# Offshore -- Matagorda or Freeport on Friday



## Mike45 (Nov 19, 2008)

Seeing 2 ft @ 7 second waves on Friday, thinking of pulling the boat down to Matagorda for an all day offshore trip on Friday. I'd be leaving from Houston (near Reliant Stadium). Would be leaving very early morning on Friday and coming home late in the afternoon/evening. All my normal fishing buddies are working so I've got room for 1 or 2 guys who may be willing to split gas and bait. Boat gets 2-4 mpg so it's fairly easy on the wallet. 

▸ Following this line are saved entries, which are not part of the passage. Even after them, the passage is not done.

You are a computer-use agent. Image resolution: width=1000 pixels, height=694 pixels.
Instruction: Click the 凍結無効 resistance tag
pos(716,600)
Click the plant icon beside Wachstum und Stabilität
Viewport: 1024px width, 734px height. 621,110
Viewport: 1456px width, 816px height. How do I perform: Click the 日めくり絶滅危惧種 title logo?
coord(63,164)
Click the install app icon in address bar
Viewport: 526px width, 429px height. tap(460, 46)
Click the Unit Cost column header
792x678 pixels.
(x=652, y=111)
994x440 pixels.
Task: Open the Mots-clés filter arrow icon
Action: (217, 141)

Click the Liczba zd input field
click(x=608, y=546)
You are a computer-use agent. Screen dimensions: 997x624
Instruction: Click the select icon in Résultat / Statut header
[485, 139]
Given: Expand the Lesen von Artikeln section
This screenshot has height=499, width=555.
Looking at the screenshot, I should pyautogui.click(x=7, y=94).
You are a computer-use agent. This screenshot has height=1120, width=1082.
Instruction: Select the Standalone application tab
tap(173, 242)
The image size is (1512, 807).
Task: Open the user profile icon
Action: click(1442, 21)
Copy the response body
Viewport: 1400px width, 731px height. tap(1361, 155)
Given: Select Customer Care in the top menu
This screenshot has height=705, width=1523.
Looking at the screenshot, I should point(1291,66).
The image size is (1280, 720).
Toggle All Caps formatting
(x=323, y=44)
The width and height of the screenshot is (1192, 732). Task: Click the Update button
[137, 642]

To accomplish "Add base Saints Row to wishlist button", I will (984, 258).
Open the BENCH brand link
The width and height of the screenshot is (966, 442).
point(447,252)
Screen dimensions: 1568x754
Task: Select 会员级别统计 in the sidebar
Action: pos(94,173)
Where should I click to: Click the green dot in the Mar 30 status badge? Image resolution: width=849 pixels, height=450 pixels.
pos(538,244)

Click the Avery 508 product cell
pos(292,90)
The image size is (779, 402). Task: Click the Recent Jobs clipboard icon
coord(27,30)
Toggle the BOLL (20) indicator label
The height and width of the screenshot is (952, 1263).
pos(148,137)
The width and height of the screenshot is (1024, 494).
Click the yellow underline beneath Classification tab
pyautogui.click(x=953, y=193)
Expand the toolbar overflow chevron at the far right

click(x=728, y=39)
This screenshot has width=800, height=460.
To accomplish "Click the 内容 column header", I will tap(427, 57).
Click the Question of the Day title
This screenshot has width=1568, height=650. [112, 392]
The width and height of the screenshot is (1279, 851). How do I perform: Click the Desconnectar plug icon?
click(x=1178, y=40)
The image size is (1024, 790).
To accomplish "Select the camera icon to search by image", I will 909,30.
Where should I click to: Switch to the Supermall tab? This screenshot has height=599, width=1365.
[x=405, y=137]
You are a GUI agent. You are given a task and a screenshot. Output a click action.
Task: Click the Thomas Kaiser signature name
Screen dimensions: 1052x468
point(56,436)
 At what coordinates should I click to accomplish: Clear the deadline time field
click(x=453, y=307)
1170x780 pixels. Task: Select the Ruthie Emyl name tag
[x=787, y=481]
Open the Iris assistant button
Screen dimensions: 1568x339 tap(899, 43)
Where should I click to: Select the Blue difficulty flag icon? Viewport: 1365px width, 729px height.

Boat is a 2014 24 ft. Blue Wave (single 300 yammie) with all the safety gear (including epirb, radar, VHF, and sat phone). I've been out about 60 miles before in this boat and if it's calm with little potential for bad weather I'd likely be looking to do something around 50 miles out on this trip. If it's calmish, we can make that run pretty quick! I've been offshore a number of times in this boat and have basic gear and am still in the learning phase. Nonetheless, I'm sure we will catch a few fish. I'm targeting whatever bites.

If can't get a few folks interested in Matagorda, may hit up the state waters out of Freeport for a half-day trip. Let me know if interested in this as well. 

If interested, shoot me a PM with your phone number and I'll call you back pretty quickly.


----------